I got these messages:
"Display driver stopped responding and has recovered. Display driver NVIDIA Windows Kernel Mode Driver, Version 353.54 stopped responding and has successfully recovered."
"Display driver stopped responding and has recovered. Display driver NVIDIA Windows Kernel Mode Driver, Version 359.46 stopped responding and has successfully recovered."
"Display driver stopped responding and has recovered. Display driver NVIDIA Windows Kernel Mode Driver, Version 365.19 stopped responding and has successfully recovered."

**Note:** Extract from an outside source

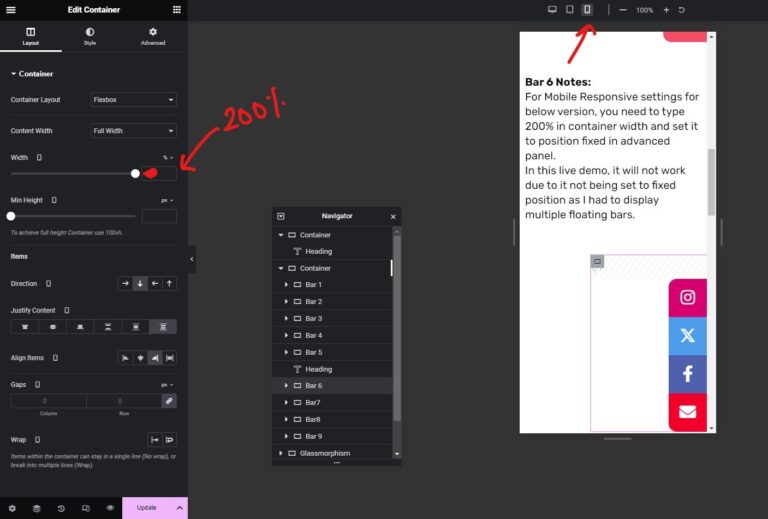Switch to the Style tab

I have taken the steps to resolving this issue by using DDU and reinstalling the Nvidia Drivers again and again. But it did not worked. Sometimes I even got a blue screen. (Linked Thread - http://www.tomshardware.com/answers/id-3061534/freezing-blue-screens-issues-nvidia-960m-laptop-graphics-card.html)

As of right now, I have gone to my device manager and disabled my Nvidia 960 Graphics Card for the time being until I figure what is the source of the problem.

My Question is:
If uninstalling the drivers is not the solution to the problem (software). Does that mean this a hardware issue?

And can this be solved?

Thank You!
 
Solution
If you put up one of those memory dumps from the blue screen (usually C:\Windows\memory.dmp or minidump.dmp) I can analyze it to see if there is something named to be interfering with the Nvidia drivers.
Have you tried disabling all of your startup items? If that fixes it, you can enable them and reboot one by one until it crashes, then you know the culprit.

Starcruiser

Honorable
If you put up one of those memory dumps from the blue screen (usually C:\Windows\memory.dmp or minidump.dmp) I can analyze it to see if there is something named to be interfering with the Nvidia drivers.
Have you tried disabling all of your startup items? If that fixes it, you can enable them and reboot one by one until it crashes, then you know the culprit.